The Derelict Life of Evangeline Dawson

You are currently viewing The Derelict Life of Evangeline Dawson

⭐️⭐️⭐️⭐️

Emotional. Thoughtful. Poignant.

Eva (Evangeline) is a twenty eight year old woman, a photographer, who is fascinated with old and crumbling things. Eva becomes part of a group of “urban explorers” who visit derelict and abandoned buildings – each of them looking for beauty and yearning for a connection to some lost part of themselves.

“Time was not an unlimited resource. Time passed. Time slipped away. Nothing was immune.”

In Eva’s case, her six-year marriage has become a battleground; her relationship with Mark, her husband, reduced to separate bedrooms and a growing awareness of the loneliness of lost intimacy and the desolation of what feels to Eva like emotional abandonment.
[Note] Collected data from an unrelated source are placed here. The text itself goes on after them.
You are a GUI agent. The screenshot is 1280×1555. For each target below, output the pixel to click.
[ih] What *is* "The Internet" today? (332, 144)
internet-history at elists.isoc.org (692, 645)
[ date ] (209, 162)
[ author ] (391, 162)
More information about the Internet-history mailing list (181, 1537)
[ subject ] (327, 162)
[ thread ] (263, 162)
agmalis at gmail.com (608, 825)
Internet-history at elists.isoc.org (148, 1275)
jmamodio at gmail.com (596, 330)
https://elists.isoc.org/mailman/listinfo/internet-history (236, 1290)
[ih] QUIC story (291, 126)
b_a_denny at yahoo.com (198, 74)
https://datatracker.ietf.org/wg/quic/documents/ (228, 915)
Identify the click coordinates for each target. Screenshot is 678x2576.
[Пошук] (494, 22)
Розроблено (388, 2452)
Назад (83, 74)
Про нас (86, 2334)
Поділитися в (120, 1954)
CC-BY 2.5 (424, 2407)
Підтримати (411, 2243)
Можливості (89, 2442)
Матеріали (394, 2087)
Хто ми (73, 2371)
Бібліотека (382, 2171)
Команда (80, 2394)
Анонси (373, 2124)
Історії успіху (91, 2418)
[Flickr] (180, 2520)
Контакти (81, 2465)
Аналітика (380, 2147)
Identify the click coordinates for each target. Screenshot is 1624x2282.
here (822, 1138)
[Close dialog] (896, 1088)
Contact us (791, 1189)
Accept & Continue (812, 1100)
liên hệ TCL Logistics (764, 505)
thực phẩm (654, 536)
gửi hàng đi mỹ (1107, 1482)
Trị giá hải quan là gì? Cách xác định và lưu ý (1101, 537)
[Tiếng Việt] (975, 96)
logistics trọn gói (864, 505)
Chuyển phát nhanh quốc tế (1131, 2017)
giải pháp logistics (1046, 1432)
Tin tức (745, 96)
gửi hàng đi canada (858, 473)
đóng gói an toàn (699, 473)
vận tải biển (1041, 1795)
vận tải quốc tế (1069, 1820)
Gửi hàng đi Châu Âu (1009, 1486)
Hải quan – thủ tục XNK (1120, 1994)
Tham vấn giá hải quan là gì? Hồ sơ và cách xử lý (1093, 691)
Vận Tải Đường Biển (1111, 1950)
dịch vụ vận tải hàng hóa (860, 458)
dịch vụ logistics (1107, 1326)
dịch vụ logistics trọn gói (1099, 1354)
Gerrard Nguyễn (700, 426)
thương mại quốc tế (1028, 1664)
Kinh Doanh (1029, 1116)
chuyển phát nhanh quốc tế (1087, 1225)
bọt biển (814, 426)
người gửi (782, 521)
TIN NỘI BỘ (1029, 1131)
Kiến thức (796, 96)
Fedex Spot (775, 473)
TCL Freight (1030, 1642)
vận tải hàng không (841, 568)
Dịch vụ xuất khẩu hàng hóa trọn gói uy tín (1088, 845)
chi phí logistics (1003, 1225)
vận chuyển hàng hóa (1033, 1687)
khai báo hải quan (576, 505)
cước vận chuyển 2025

Desperate to reclaim what she fears may now be lost forever between them, Eva’s journeys into decaying buildings become a sort of subconscious metaphorical life-line, a feverish attempt to find a structure, a beauty, a robust foundation, an architectural footing – anything that can that prove that rebuilding (her marriage, and perhaps more importantly, herself) however difficult, is an option worth pursuing.

“She was learning how much beauty there can be in broken things, but the broken things were also helping her to repair something within her(self).”

Eva’s desperation and the lengths she will go to in her blindly self-obliterating quest for the preservation of her marriage are brutally sad – it’s heartbreakingly recognizable as a pattern so many vulnerable women may fall into. We ache for Eva and at the same time, identify with her fragility and self-denial and so wish she could buttress herself into a stronger emotional place.

My kudos to the author – this is a thoughtful and haunting book which handles a difficult subject with great skill and compassion.

A great big thank you to the author, who provided me with a review copy of this book in exchange for an honest review. All thoughts presented are my own.